🤖 AI Summary
Evaluation metrics in machine learning are numerous and predominantly relative—dependent on baseline models or data distributions—hindering cross-model and cross-task comparability.
Method: We conduct a systematic literature review to comprehensively identify, categorize, and formalize *absolute evaluation metrics*: those with fixed semantic scales, independent of benchmarks or underlying data distributions, for classification, clustering, regression, and ranking tasks. Guided by a task-oriented principle, we construct a structured, unified framework that precisely delineates applicability boundaries and principled selection criteria for each metric.

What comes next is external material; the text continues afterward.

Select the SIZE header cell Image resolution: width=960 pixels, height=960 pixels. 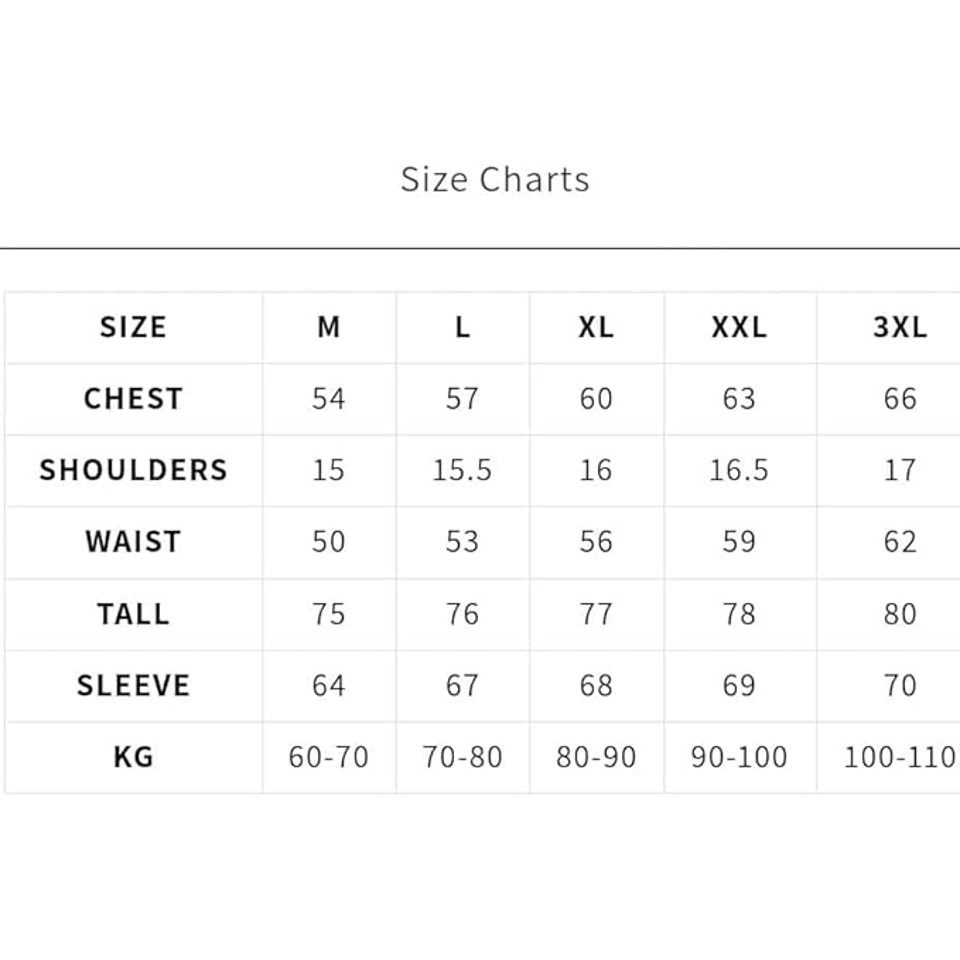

Contribution/Results: This work fills a critical gap in cross-task evaluation guidance, providing practitioners with a standardized, transferable metric selection protocol. By unifying interpretation and usage conventions, it significantly enhances consistency, comparability, and interpretability in model evaluation across diverse learning paradigms.
📝 Abstract
Machine Learning is a diverse field applied across various domains such as computer science, social sciences, medicine, chemistry, and finance. This diversity results in varied evaluation approaches, making it difficult to compare models effectively. Absolute evaluation measures offer a practical solution by assessing a model's performance on a fixed scale, independent of reference models and data ranges, enabling explicit comparisons. However, many commonly used measures are not universally applicable, leading to a lack of comprehensive guidance on their appropriate use. This survey addresses this gap by providing an overview of absolute evaluation metrics in ML, organized by the type of learning problem. While classification metrics have been extensively studied, this work also covers clustering, regression, and ranking metrics. By grouping these measures according to the specific ML challenges they address, this survey aims to equip practitioners with the tools necessary to select appropriate metrics for their models. The provided overview thus improves individual model evaluation and facilitates meaningful comparisons across different models and applications.